By the late 1980s, Buffer was the exclusive ring announcer for all bouts in Donald Trump-owned casinos. Trump said of Buffer, "He's great, he's the choice, he has a unique ability...I told my people, 'We got to have him.'" Buffer's work was also admired by many boxing greats. Sugar Ray Leonard once told Buffer, "When you introduce a fighter, it makes him want to fight."

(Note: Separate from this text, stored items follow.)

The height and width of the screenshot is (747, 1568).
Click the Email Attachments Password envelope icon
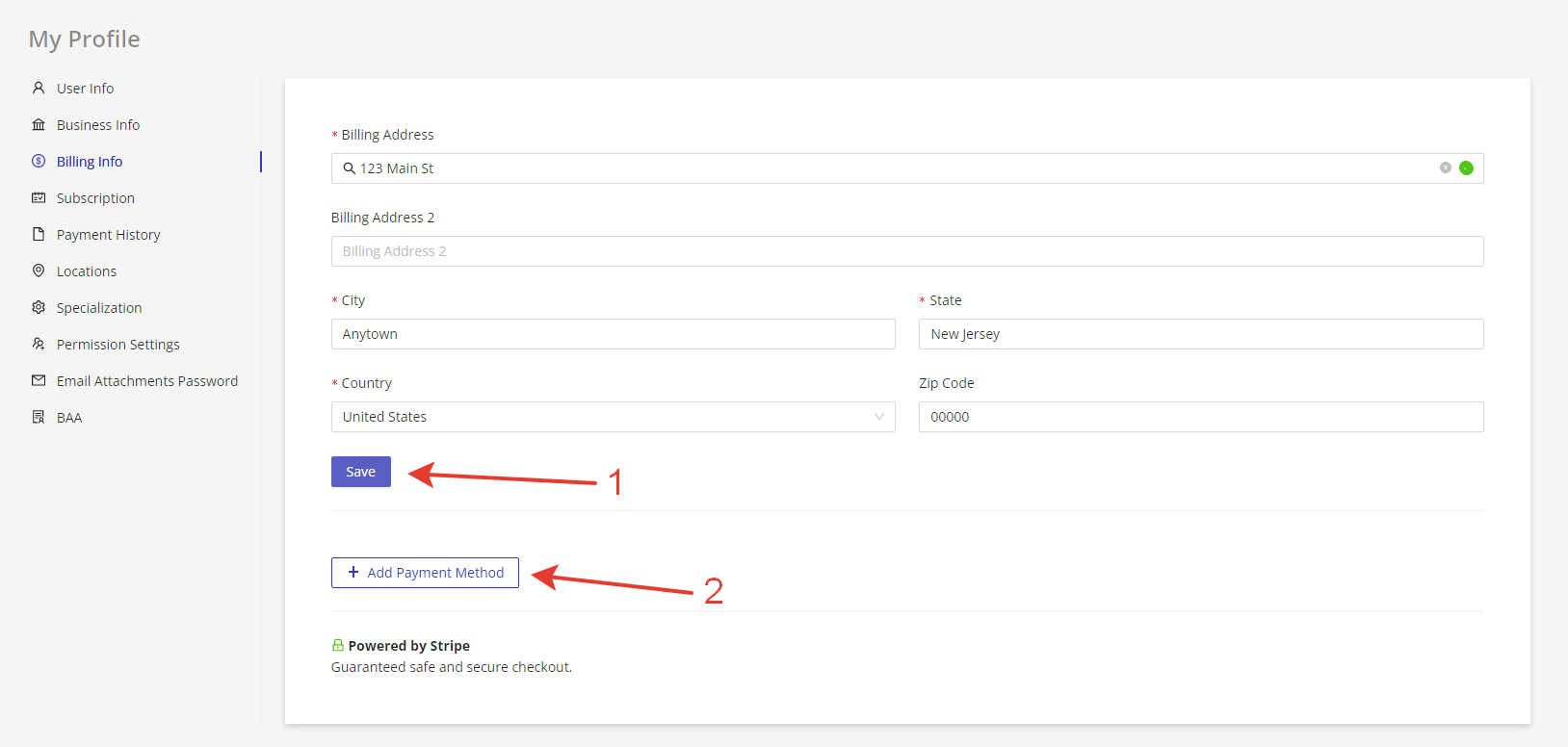39,381
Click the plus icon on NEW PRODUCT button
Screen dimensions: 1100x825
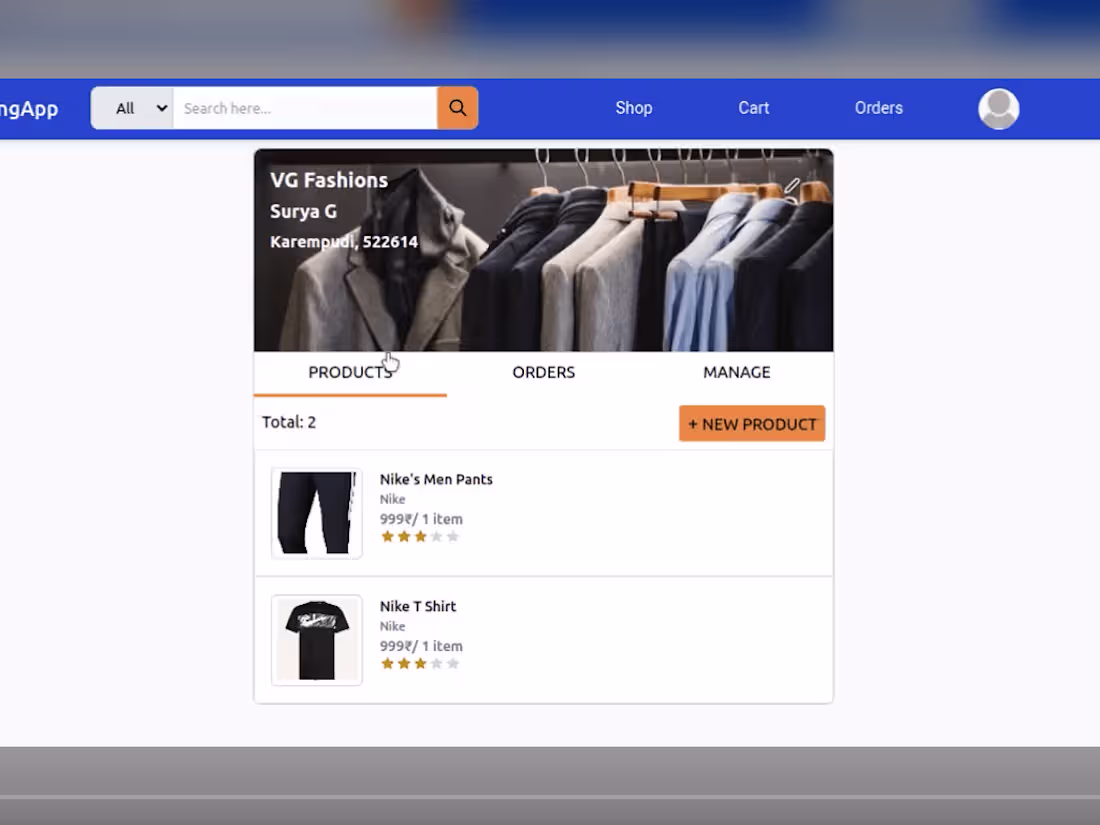694,423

In 2018, Buffer signed with DAZN to serve as the exclusive ring announcer for all of its boxing broadcasts, which include deals with Matchroom.

Wrestling
Buffer was formerly the exclusive ring announcer for World Championship Wrestling (WCW) main events featuring Hulk Hogan or other top WCW talent until 2001, when the organization folded. WCW's former parent company Time Warner owned through their pay-per-view subscription division HBO, which broadcast many matches from promoter Top Rank, of which Buffer is the lead ring announcer. The exclusivity of his contract with WCW prevented Buffer from announcing for other wrestling-type organizations, forcing him to stop announcing for the UFC (his only UFC cards were UFC 6 and UFC 7). However, when WCW ceased to exist, and Time Warner had no more affiliation with professional wrestling, Buffer was enabled to announce in other wrestling promotions. During the Monday Night Wars, while Buffer was on WCW Monday Nitro, WWF wrestler Triple H created the phrase "Let's get ready to suck it!" to mock him, as part of his D-Generation X gimmick.

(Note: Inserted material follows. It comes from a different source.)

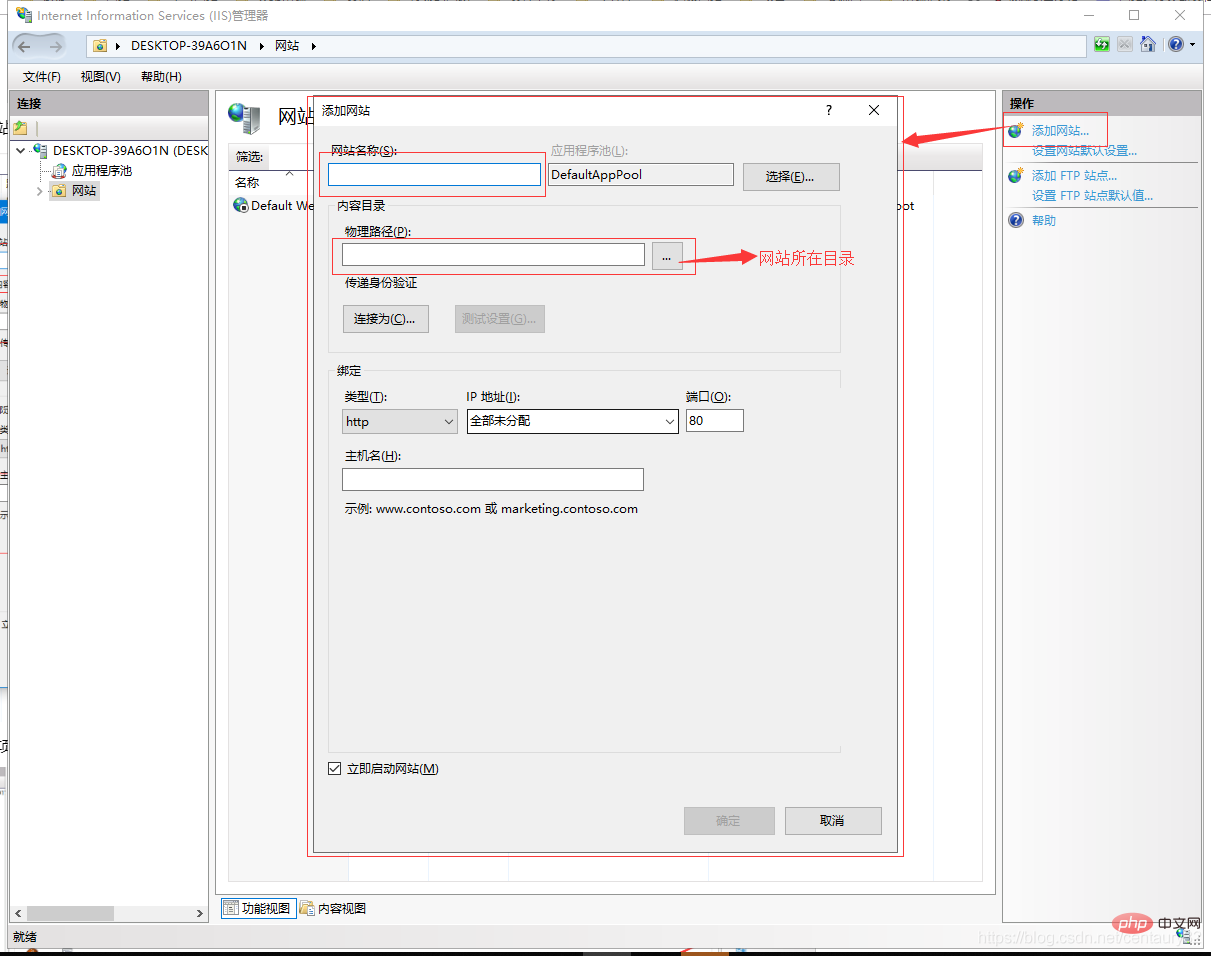Open the 视图(V) menu

[100, 77]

On Saturday Night's Main Event XXXV, for the first time in more than six years, Buffer returned to pro-wrestling ring announcing duties at Madison Square Garden in a boxing match between pro boxer Evander Holyfield (who was substituting for Montel Vontavious Porter) and pro wrestler Matt Hardy. Buffer appears in the Royal Rumble 2008 commercial, in which he begins to say "Let's get ready to rumble!" only to be superkicked by Shawn Michaels, causing him to fall over. As well as being in the commercial for the event, he was the guest ring announcer during the Royal Rumble match itself.

Other sports
During his career, Buffer has announced the MLB World Series, the Stanley Cup Finals, NBA Finals, the Volunteer 500 at Bristol Motor Speedway, and NFL playoff games. He was a guest announcer at the 1999 Indianapolis 500 and the 2017 United States Grand Prix.

Buffer, like his brother Bruce, announced early UFC fights, starting at UFC 6 in 1995. He was the host of the Versus boxing retro show Legends of the Ring, produced by Top Rank, Inc., where he was ring announcer for most of their top matches.

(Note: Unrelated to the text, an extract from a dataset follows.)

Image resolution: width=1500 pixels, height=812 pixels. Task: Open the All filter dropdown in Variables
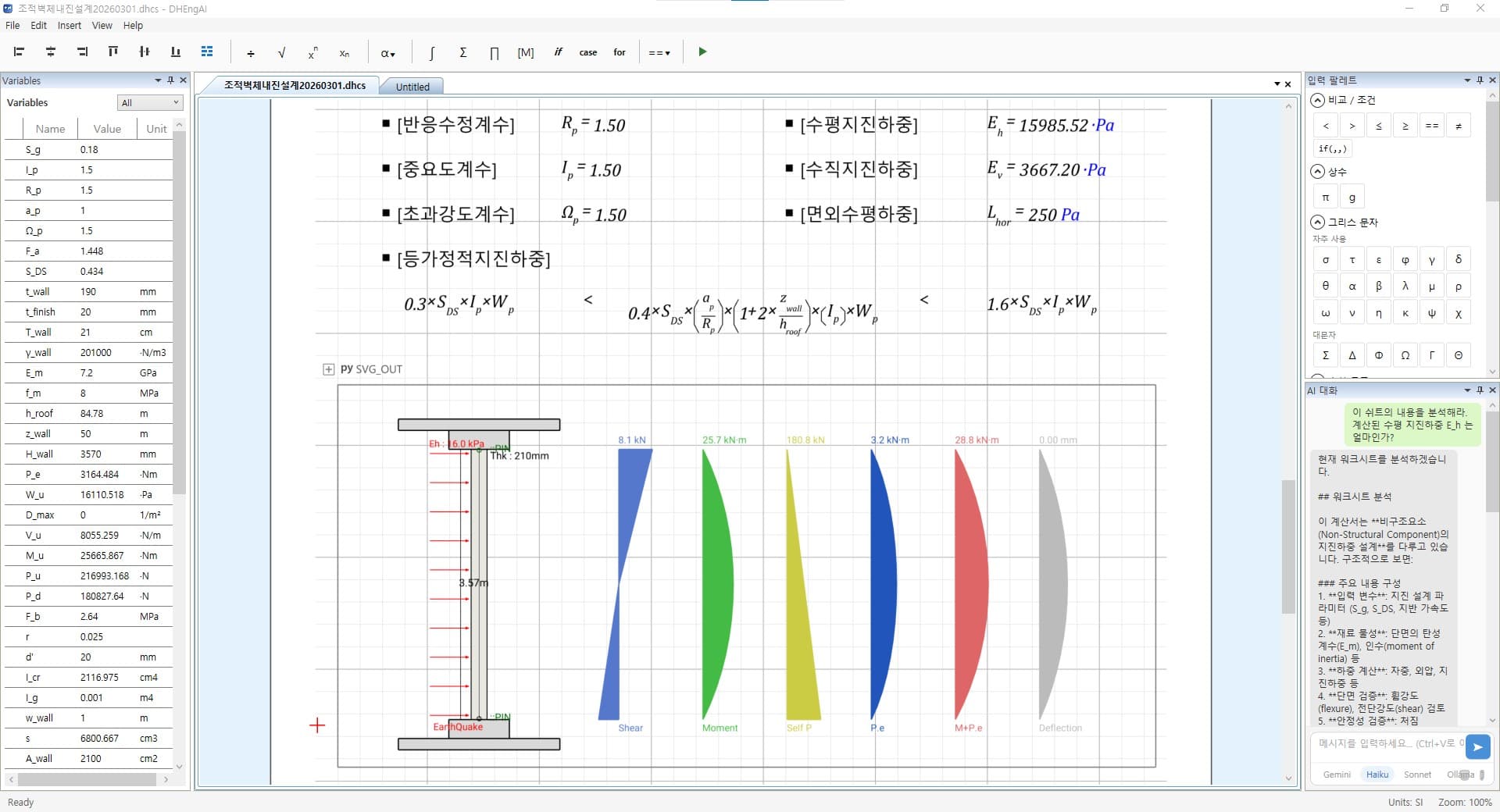tap(150, 103)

On July 19, 2008, he announced the Affliction: Banned mixed martial arts show. On November 10, 2008, Buffer started the heads-up action between the two remaining players, Peter Eastgate and Ivan Demidov at the 2008 World Series of Poker final table with a modified version of his trademark statement: "Let's get ready to shuffle up and deal."

On September 12, 2021, Buffer announced for NBC's Sunday Night Football matchup, where the Los Angeles Rams hosted the Chicago Bears at the first regular season NFL game with fan attendance in SoFi Stadium. He would later announce at the Rams' first home playoff game against the Arizona Cardinals on January 17, 2022, and two weeks later, during the 2022 NFC Championship game against the San Francisco 49ers.

Other appearances
Buffer has appeared on various talk shows hosted by Jay Leno, David Letterman, Arsenio Hall, Conan O'Brien and Jimmy Kimmel. He has also appeared on Saturday Night Live, In Living Color, Mad TV and The Howard Stern Show.

He appeared on NBC's Deal or No Deal on December 10, 2007, and opened the finale of the seventh season of American Idol, a production of RTL. In 2011 he made an appearance on the 12th season of Dancing with the Stars to announce Sugar Ray Leonard week 3 dance. Buffer has also served as ringside announcer for the syndicated television game show The Grudge Match, hosted by Steve Albert and Jesse Ventura.

In the 1997 film Hercules, Hades uses Buffer's catchphrase "Let's get ready to rumble!" during Hercules' fight with Hydra.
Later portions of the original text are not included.